Stored entries:
Content starts
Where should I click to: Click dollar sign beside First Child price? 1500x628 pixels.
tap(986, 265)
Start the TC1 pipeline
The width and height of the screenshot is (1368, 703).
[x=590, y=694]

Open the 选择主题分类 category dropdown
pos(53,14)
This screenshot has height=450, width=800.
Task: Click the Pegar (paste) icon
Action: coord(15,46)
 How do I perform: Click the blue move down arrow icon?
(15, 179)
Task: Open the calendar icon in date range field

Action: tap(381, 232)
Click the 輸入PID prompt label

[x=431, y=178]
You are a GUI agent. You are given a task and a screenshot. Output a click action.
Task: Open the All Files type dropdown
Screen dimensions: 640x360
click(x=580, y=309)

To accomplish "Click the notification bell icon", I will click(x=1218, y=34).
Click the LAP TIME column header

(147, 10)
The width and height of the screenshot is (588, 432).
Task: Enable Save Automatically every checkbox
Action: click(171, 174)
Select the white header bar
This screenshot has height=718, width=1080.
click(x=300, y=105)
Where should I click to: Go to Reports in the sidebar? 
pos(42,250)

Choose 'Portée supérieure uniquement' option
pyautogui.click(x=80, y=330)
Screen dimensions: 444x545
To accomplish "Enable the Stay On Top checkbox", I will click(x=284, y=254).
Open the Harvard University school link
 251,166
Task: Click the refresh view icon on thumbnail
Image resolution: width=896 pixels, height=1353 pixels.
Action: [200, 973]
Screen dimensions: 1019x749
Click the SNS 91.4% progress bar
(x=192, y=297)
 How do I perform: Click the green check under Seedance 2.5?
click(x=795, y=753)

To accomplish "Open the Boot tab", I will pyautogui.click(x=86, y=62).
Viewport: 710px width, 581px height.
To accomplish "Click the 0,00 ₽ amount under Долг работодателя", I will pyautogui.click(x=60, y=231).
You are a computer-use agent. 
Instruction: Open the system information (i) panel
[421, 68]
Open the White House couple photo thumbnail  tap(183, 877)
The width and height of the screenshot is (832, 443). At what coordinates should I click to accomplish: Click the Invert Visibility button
Content ends
▸ Work item
Count every line of the data above that includes the word "accomplish", then state the total and nothing more.

▸ Task response
5